Some privileges always remain with the owner of an object and can never be granted away. These include DROP and ALTER.

The owner of an object retains all privileges. Granting an owner privilege in what it already owns is unnecessary

Giving another role ability to give others the permission, use OPTION:

GRANT ALL ON ALL TABLES IN SCHEMA public TO mydb_admin WITH GRANT OPTION;

To grant a privilege on all roles, use PUBLIC:

GRANT USAGE ON SCHEMA my_schema TO PUBLIC;

Unlike in other database products, being the owner of a PostgreSQL database does not give you access to all objects in the database. Another role could conceivably create a table in your database and deny you access to it! However, the privilege to drop the entire database could never be wrestled away from you.

After granting privileges to tables and functions with a schema, don’t forget to grant usage on the schema itself.

Backup and Restore#

3 utilities:

  • pg_dump - backup specific database
  • pg_dumpall - backup all databases (as superuser)
  • pg_basebackup - system level disk backups

If your db is >= 500Gb then you should use pg_basebackup as part of your backup strategy - but that requires settings turned on for replication.

pg_dump can selectively back up tables, schemas, and databases

Create a compressed, single database backup#

pg_dump -h localhost -p 5432 -U someuser -F c -b -v -f mydb.backup mydb

A plain text backup can be created with:

pg_dump -h localhost -p 5432 -U someuser -C -F p -b -v -f mydb.backup mydb

(Jeepuz, lots of options) -C means CREATE DATABASE

Create a dump of tables whose name starts with pay*:

pg_dump -h localhost -p 5432 -U someuser -F c -b -v -t *.pay* -f pay.backup mydb

A backup of all objects in the hr and payroll schemas:

pg_dump -h localhost -p 5432 -U someuser -F c -b -v \
-n hr -n payroll -f hr.backup mydb

Create a compressed backup of all objects in all schemas including public:

pg_dump -h localhost -p 5432 -U someuser -F c -b -v -N public \
-f all_sch_except_pub.backup mydb
Directory#

To crate the backup as a directory and getting around file size limitations:

pg_dump -h localhost -p 5432 -U someuser -F d -f /somepath/a_directory mydb
System wide backup#

A server wide backup using pg_dumpall puts everything into a plain text file, including server globals.
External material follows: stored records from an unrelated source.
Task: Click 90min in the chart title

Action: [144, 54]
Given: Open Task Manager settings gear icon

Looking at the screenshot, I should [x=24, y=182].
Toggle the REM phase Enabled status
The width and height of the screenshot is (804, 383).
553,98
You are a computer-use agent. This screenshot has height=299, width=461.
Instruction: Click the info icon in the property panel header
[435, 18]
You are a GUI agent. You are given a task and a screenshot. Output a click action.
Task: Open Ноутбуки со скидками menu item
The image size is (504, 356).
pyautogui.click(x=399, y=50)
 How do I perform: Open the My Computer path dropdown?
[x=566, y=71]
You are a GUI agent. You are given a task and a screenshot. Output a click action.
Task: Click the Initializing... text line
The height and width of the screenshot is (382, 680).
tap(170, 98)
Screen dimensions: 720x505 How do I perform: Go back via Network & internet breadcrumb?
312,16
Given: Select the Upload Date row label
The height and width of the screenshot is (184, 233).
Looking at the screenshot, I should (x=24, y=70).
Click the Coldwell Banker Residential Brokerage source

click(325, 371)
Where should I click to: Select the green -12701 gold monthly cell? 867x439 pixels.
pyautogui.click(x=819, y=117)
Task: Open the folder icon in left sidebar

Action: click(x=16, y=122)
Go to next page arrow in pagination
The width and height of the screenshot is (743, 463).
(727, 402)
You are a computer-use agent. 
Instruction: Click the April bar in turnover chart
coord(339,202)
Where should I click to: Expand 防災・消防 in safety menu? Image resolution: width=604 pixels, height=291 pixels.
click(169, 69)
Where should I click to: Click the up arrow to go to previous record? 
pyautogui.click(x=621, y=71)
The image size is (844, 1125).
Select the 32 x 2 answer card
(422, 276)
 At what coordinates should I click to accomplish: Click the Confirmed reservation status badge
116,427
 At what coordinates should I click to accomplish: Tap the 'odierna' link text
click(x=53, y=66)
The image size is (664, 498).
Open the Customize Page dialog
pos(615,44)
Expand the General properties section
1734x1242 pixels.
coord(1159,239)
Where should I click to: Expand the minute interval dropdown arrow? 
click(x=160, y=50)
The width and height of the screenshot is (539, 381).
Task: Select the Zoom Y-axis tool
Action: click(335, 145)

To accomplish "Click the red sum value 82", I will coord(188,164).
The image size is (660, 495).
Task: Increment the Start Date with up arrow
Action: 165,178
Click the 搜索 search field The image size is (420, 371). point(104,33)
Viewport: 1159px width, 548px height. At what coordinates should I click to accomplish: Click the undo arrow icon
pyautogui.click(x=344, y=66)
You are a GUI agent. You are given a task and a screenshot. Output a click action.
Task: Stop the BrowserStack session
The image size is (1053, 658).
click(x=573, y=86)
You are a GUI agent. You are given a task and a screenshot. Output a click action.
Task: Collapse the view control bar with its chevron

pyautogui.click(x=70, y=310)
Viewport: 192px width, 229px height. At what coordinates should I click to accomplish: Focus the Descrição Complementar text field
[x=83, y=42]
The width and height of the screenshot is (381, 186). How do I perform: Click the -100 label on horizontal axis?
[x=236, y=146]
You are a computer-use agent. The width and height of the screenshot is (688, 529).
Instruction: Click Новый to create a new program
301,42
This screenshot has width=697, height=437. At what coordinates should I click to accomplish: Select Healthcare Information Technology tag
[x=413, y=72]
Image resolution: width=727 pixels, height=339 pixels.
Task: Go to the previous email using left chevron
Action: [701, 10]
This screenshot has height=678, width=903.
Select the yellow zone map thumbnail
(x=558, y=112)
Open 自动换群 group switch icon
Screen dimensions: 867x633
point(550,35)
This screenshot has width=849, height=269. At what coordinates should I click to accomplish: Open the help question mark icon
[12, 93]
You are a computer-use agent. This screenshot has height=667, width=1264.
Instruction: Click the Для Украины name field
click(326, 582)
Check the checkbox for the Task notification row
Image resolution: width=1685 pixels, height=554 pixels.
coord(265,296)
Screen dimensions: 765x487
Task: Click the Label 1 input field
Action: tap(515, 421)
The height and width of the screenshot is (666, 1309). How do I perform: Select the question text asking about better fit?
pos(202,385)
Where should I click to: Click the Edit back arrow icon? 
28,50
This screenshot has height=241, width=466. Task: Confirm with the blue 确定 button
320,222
It is recommended to prefer inidividual backups though as restoring from a huge text file can be slow. pg_basebackup is the fastest option when restoring from a major issue.

To backup all globals and tablespace definitions:

pg_dumpall -h localhost -U postgres --port=5432 -f myglobals.sql --globals-only

Backing up specific global settings:

pg_dumpall -h localhost -U postgres --port=5432 -f myroles.sql --roles-only

Restoring Data#

From pg_dump and pg_dumpall use:

  1. psql for plain-text
  2. pg_restore for compressed, tar and directory backups
Psql#

Restore a backup and ignore errors:

psql -U postgres -f myglobals.sql

Restore, stopping when error found:

psql -U postgres --set ON_ERROR_STOP=on -f myglobals.sql

Restore a specific database:

psql -U postgres -d mydb -f select_objects.sql
Pg_restore#
  • You can perform parrallel restores with -j or --jobs=3. Restoring a table per thread.
  • You can review what is being restored before starting
  • You can sleectively restore: table or schema

To restore:

  1. First create the databsae anew:

    CREATE DATABASE mydb;

  2. Restore:

    pg_restore –dbname=mydb –jobs=4 –verbose mydb.backup

If the name of the db is the same as the backup, you can do the above in one step:

pg_restore --dbname=postgres --create --jobs=4 --verbose mydb.backup

With the --create option, the database name is always the same as the one you backed up.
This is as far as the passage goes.